= Singletrack (magazine) =

British mountain biking magazine

Singletrack issue 2, Summer 2001

Singletrack is a UK-based mountain biking magazine and website founded in 2001. It is based in Todmorden, West Yorkshire.

==History and profile==
Singletrack was founded in 2001 by Chipps Chippendale, Mark Alker and Shaun Murray. The magazine is currently published six times a year in both print and a variety of digital formats. In 2011 Singletrack published its first eBook - a collection of the previously published columns of Mike Ferrentino.

Singletrack grew from an earlier website, GoFar, an acronym for 'Get Out For A Ride', which ran from 1998 to 2001 and was founded by Matt Wenham along with many contributors from the uk.rec.cycling Usenet newsgroup including Shaun Murray, Callum Wilson, Tony Raven, Russell Pinder, Myra VanInwegen and others, and from outside Usenet, Mark Alker, Carvel Lonsdale and many more.
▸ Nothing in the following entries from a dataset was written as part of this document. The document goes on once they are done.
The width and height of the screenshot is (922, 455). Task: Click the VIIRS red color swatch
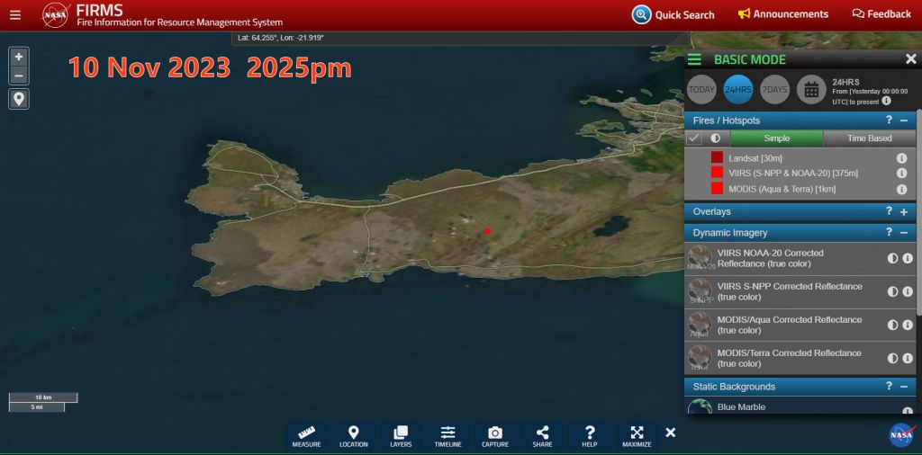point(718,173)
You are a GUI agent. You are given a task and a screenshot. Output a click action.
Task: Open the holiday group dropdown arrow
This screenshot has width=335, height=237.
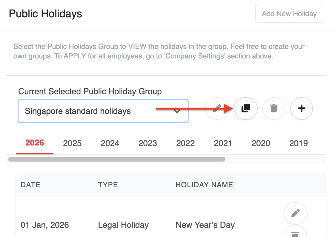click(177, 111)
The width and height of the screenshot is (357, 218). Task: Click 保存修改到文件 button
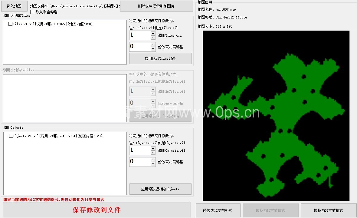(x=97, y=210)
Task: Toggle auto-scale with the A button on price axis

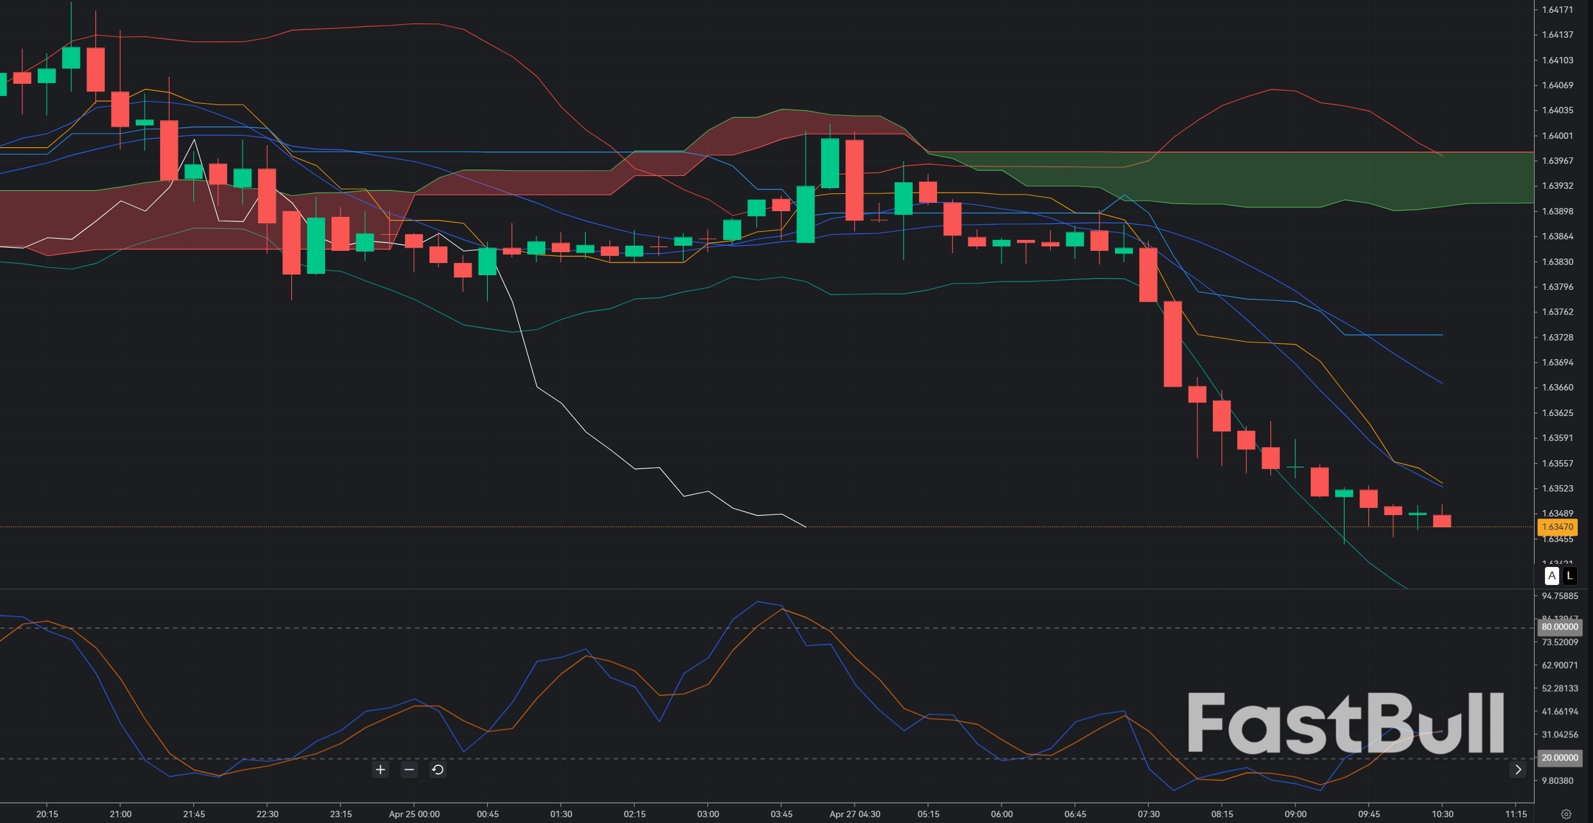Action: (x=1551, y=575)
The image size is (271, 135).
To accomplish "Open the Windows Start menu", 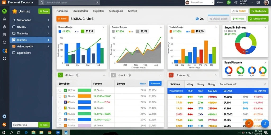I will click(x=4, y=133).
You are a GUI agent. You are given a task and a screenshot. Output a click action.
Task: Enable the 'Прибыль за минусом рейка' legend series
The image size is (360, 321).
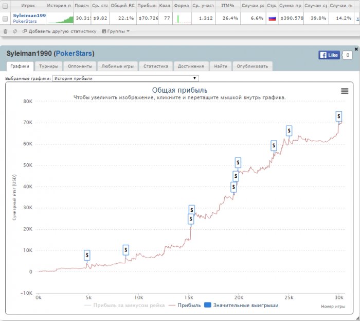tap(121, 305)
GoFar was largely a reaction to the death of the Future Publishing magazine Mountainbike World on which Chipps Chippendale once worked.

Singletrack magazine won the Best Cycling Magazine award in 2009 and 2010 - Awarded by Bikebiz trade magazine. The website Singletrackworld.com also won the best website award from Bikebiz in 2013. In 2011 Singletrack also won the Northern Sports Awards, Best Website category . In May 2012 the Specialist Media Show awarded Singletrack a Media Pioneer Award for its approach to combining digital and print into a combined publishing strategy. Singletrackworld.com won best website 2013 awarded by Bikebiz trade magazine.